Latecomers crash the party

The readers of this blog, what few may remain, have surely longed for an update on events in Occupied Cairo. Because, yes, it’s still quite occupied. Even from the beginnings of celebrations of Mubarak’s resignation, groups were chanting “this isn’t an end, this is just the beginning.” The myriad labor actions in the past week give this chant credence, if nothing else. We now find ourselves in the midst of a strange occupation by the Egyptian military and military police, and the demands of those who went out in the streets are now caught between the military’s paternalistic calls to go home and keep quiet and the murmuring of others who seem to just want things to go “back to normal.”

A lot has been written on the Egyptian military recently, and as far as this post goes it should suffice to say that they’re not to be trusted as benevolent protectors. The other danger though, is more peculiar, not marked by any uniform and not even as confrontational or identifiable as the Baltagiya that we saw roaming the streets with weapons and posters of Mubarak a couple weeks ago.

It seems now that you’ll inevitably find at least one troublemaker milling about Tahrir and any given Labor strikes/demonstrations, all basically the same type. These troublemakers generally seem to be on last week’s news cycle courtesy of State TV, and from their words and accusations you can tell they’ve not spent a day in Tahrir. In the middle of a group of people all calling for the same thing (better wages, a change in government structure, etc.) you’ll find one of these types pick on someone in the crowd–sometimes a journalist, a foreigner, but not necessarily–and start making wild accusations about foreign agents, journalism ruining Egypt’s reputation abroad, or whatever. It’s as if they were paid provocateurs how effectively they distract and rile up a crowd, but the fear is that these are autonomous cretins who sat out the past three weeks and now feel like it’s time for them to get their say in. I’ve had several friends (all of them Egyptians) targeted in these sorts of situations, and while they’re generally resolved without violence they’re an absolutely disgusting spectacle, preventing participation by some and the transmission of the exact sorts of images that have given the Egyptian people the admiration of the world in past weeks.

It’s uncertain how these types are best dealt with, one suggestion has been just to fight fire with fire and accuse them of being National Security or Intelligence (they are, after all, doing the same work gratis). Solidarity and shared understanding amongst those protesting and demonstrating will also be a primary mechanism of fighting this sickness, preventing it from getting a foothold within the crowds. While these may work to diffuse an immediate confrontation, the bigger question still points back to the culpability of the Egyptian state media in propagating these lies and suspicions, and their failure–even after their apparent change of heart–to actively rehabilitate all the propaganda they put out. State media still needs to either be shut up, taken over by revolutionary forces or effectively countered by distribution of alternative information, etc. The latter is currently being attempted by many fronts with some efficacy (this could be seen when protestors outside the state TV building shouted “Where’s Al Jazeera? The Liars are right there!”) but stronger remedies may still be needed.

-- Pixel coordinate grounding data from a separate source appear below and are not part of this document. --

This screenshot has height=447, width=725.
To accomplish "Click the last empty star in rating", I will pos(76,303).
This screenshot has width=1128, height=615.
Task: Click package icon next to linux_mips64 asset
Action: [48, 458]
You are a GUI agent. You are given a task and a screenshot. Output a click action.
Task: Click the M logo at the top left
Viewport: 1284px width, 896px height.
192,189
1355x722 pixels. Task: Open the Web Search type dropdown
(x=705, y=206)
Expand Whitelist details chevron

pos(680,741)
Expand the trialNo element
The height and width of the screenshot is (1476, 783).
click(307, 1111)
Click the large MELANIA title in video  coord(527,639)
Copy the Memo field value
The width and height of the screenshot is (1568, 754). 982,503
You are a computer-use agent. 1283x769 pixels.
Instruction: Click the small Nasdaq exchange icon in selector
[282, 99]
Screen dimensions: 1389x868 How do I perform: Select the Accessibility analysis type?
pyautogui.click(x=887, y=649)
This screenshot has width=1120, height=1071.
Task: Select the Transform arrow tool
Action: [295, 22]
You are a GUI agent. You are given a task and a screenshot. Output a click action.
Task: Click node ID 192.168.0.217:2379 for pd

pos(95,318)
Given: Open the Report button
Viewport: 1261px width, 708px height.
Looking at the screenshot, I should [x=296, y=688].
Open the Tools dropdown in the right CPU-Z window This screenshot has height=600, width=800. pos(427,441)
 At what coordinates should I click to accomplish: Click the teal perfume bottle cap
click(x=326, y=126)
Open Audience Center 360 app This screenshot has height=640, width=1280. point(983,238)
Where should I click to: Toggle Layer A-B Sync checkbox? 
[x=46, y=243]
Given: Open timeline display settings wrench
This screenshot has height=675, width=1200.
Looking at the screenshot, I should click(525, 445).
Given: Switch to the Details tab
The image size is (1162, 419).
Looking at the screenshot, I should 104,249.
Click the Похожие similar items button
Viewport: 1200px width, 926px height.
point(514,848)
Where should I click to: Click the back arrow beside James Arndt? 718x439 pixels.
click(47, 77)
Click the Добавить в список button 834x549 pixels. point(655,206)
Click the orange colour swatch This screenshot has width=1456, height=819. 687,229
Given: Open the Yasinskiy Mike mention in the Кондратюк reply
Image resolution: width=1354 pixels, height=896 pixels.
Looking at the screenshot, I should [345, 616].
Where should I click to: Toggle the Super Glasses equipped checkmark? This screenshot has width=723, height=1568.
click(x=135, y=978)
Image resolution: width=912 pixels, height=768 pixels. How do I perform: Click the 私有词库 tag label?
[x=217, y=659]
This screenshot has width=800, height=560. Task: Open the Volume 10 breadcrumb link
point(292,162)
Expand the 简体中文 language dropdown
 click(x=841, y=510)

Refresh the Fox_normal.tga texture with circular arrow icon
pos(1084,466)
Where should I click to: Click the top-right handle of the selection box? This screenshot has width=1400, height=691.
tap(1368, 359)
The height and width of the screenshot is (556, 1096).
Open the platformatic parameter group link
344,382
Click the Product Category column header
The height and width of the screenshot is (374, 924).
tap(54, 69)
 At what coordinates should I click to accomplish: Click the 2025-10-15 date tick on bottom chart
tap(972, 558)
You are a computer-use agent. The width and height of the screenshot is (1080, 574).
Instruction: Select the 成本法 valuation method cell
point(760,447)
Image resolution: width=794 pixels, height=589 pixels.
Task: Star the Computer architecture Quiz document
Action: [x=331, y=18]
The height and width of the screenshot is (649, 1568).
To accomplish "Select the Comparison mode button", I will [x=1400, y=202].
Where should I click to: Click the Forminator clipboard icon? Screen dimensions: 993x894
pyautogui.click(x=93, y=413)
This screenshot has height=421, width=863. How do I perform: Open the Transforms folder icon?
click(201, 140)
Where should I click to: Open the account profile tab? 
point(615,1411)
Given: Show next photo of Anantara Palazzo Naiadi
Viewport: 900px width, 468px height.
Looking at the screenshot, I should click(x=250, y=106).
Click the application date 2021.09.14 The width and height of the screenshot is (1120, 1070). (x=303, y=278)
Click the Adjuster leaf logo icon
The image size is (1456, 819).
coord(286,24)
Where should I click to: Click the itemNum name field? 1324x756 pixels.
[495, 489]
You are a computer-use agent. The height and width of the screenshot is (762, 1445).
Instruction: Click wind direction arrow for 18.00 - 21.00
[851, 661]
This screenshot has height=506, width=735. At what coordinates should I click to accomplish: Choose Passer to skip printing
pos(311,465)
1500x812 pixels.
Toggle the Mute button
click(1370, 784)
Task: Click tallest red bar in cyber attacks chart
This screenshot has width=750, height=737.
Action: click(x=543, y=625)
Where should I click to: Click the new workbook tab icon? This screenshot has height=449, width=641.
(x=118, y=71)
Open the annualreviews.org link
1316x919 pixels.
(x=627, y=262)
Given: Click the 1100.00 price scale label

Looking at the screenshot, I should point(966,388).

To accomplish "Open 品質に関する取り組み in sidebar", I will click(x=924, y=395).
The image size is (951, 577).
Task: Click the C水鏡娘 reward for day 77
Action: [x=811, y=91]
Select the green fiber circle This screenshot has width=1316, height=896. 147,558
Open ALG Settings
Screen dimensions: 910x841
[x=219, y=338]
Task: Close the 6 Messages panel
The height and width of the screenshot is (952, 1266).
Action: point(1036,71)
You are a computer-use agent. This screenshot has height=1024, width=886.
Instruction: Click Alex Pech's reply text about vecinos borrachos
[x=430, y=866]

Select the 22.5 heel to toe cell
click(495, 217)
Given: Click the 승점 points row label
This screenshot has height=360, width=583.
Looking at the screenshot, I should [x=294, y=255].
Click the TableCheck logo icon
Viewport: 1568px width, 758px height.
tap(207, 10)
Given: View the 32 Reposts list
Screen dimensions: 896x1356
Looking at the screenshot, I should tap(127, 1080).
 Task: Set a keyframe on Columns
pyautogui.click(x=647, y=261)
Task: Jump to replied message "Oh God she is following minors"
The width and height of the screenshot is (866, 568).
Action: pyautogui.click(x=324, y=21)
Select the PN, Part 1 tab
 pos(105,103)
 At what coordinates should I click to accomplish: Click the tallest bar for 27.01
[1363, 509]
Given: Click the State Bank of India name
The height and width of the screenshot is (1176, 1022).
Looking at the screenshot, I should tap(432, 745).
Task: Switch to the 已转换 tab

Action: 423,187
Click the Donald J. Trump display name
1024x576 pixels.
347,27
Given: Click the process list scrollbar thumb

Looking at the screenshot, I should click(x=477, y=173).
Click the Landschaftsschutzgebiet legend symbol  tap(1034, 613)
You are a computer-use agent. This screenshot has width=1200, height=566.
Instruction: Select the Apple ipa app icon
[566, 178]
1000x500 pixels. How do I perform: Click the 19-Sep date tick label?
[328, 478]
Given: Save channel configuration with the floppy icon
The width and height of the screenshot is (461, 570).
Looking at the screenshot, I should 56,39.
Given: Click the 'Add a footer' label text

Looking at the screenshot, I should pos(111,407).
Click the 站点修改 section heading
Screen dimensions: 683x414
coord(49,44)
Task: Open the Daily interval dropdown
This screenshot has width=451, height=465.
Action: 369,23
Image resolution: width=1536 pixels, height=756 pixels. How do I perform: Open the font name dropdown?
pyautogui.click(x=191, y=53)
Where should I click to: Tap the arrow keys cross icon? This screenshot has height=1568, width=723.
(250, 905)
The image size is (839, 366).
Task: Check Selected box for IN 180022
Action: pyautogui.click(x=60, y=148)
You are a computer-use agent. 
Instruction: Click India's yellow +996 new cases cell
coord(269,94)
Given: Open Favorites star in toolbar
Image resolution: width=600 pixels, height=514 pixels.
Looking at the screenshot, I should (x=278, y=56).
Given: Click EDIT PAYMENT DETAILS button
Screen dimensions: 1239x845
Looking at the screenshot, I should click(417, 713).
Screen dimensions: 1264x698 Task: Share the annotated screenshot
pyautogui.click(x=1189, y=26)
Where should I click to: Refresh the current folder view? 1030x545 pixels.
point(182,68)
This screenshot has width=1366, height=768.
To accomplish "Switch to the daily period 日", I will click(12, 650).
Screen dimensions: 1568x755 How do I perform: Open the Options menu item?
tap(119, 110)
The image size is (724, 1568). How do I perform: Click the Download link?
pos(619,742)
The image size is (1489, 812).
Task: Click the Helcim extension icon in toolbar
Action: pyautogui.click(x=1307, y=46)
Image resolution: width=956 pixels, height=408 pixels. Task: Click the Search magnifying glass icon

The second group, called only half-jokingly “the cleanup thugs” or “the chic thugs” are the groups of youth cleaning up downtown and Tahrir. Don’t get me wrong, it’s amazing to see the city sparkle (excepting the dust) but this isn’t just some apolitical adopt-a-midan program. We saw this first as almost all the anti Mubarak and anti-regime graffiti was painted over, washed out or otherwise erased. Also the stones that people had pulled from the pavement to defend the midan were suddenly carted off, where others had plans to make a monument of them. As symptomatic of the rest of their work, these groups basically sought the disappearance of all traces of the revolution, its battles and its calls for liberty and dignity. To so carelessly push aside this recent history because it somehow violates Egyptian middle class propriety (keep quiet, eyes forward) is dispiriting. A revolution was born in the square just as people were dying in it, and it’s not hardly the time to say “yalla let’s get back to cairo traffic.”

Apologies for the scattered quality of these thoughts, gentle readers, but the post-Mubarak scene and reorganization is still a work in progress, making writing a bit confusing.